Anelli (Fnomceo): “Violenza cieca e insensata, applicare la Legge 113/2020”
A parlare è il Presidente della Fnomceo, la Federazione nazionale degli Ordini dei Medici, dopo che ieri si è diffusa, anche tra i Presidenti degli Ordini, la notizia dell’aggressione alla fermata San Paolo della metro capitolina, di una dottoressa che aveva discusso con alcuni “no-green pass”, provenienti dal corteo al Circo Massimo. Immediate, nella chat del Consiglio Nazionale, le manifestazioni di sdegno per l’accaduto e di solidarietà con la collega.
“Abbiamo da sempre creduto nel potere del dialogo, del convincimento, della ‘spinta gentile’ alla vaccinazione – spiega Anelli -. E, se si tratta di fugare i dubbi di chi vorrebbe vaccinarsi ma esita per timori più o meno fondati, questa resta la via privilegiata.

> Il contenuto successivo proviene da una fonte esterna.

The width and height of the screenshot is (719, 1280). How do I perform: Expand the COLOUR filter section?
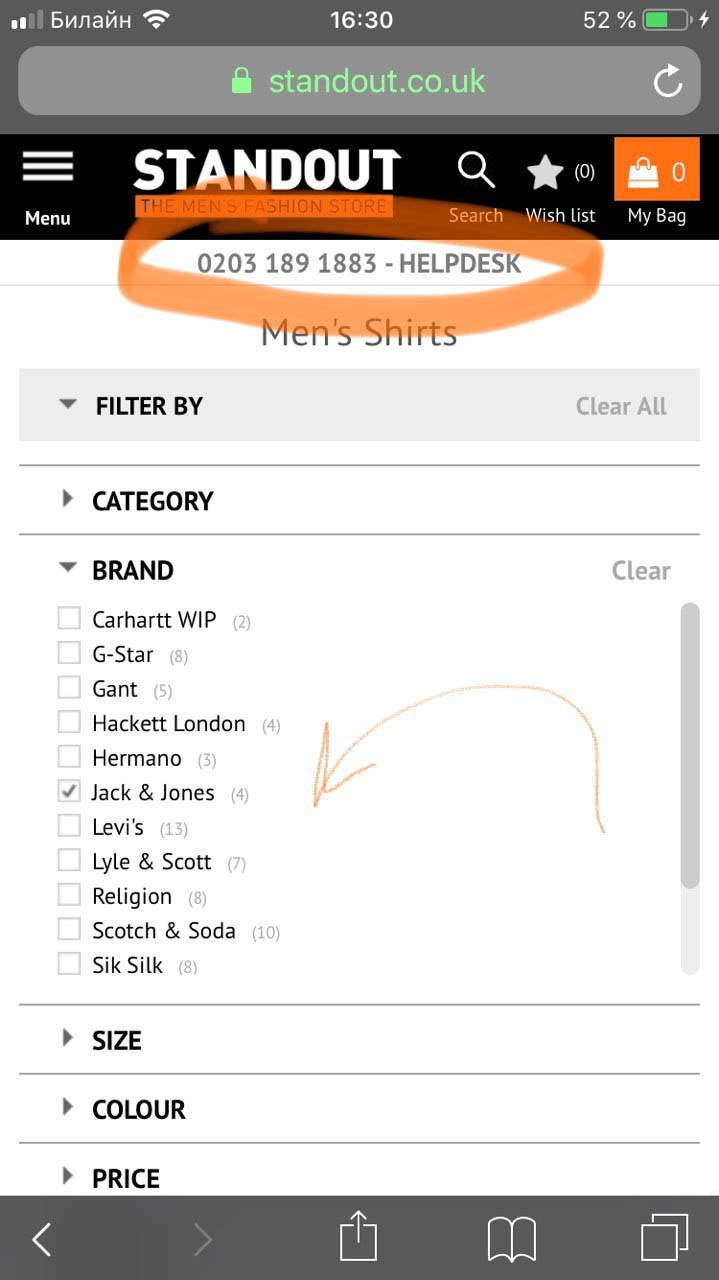[x=138, y=1109]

Qui, però, siamo di fronte alla furia cieca e insensata di chi non vuole sentire ragioni, di chi ha paura anche di ascoltare una parola che potrebbe farlo vacillare nelle sue convinzioni”.

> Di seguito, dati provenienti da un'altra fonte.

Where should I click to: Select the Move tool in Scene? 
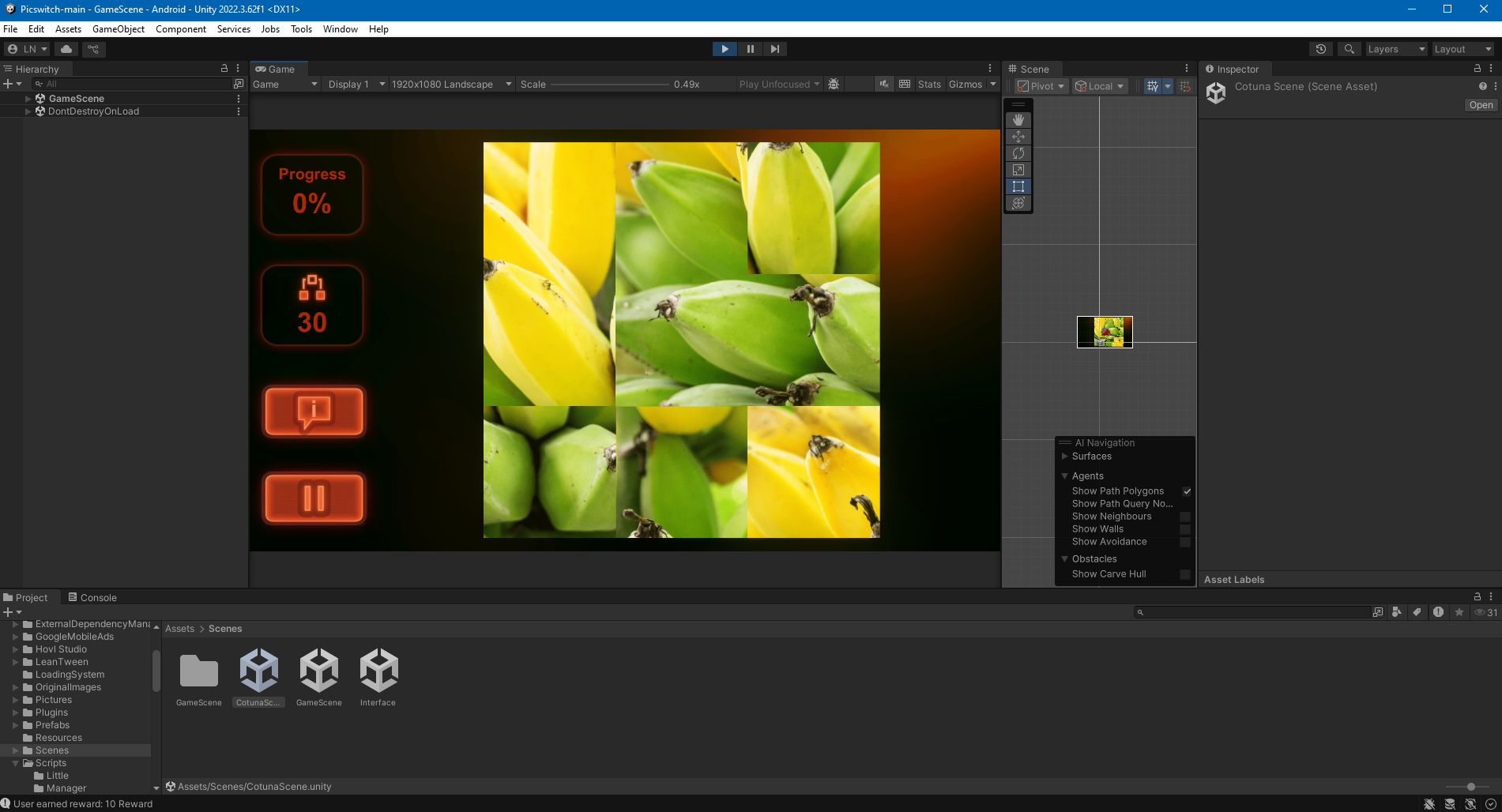click(1018, 137)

“Su questi pochi irriducibili che, lo ricordiamo, sono una minoranza, non funziona il dialogo, non funzionano le prove, non hanno alcun valore i dati – continua -. Al contrario, purtroppo, su queste stesse persone fanno molta presa le manipolazioni di chi, per avere un facile consenso, li sostiene nelle loro teorie fallaci, di chi porta a supporto delle loro idee false evidenze”.

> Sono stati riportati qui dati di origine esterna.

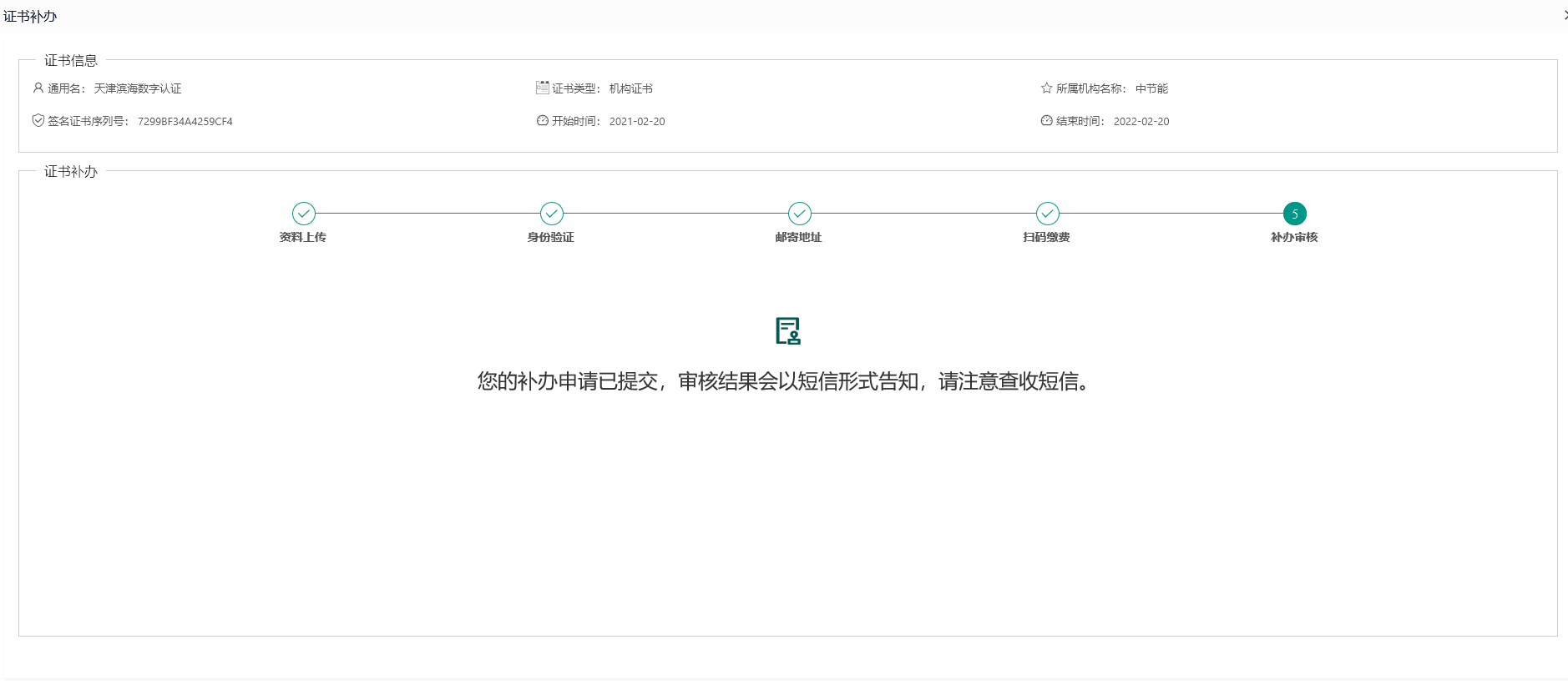The image size is (1568, 690).
Task: Click the green document icon above message
Action: pos(788,330)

“È su questi personaggi che, diffondendo false notizie, disseminano odio che dobbiamo agire in primo luogo. E se alcuni di loro dovessero risultare medici, non possono, pur nel rispetto dell’autonomia dei vari Ordini sui casi specifici, restare all’interno della professione, perché il loro comportamento è incompatibile con i dettami del Codice deontologico e con il fine stesso dell’essere medico: la tutela della salute individuale e collettiva – conclude Anelli -. Nella fattispecie, infine, ci uniamo al Presidente dell’Ordine di Roma, Antonio Magi, nel chiedere l’applicazione della Legge 113/2020 in materia di sicurezza per gli esercenti le professioni sanitarie e socio-sanitarie nell’esercizio delle loro funzioni. La collega si era infatti qualificata come medico, e stava mettendo in atto il suo dovere di spiegare e far comprendere l’importanza della vaccinazione. È inconcepibile che il suo atto di generosità, volto al bene delle persone, sia stato ripagato con la violenza”.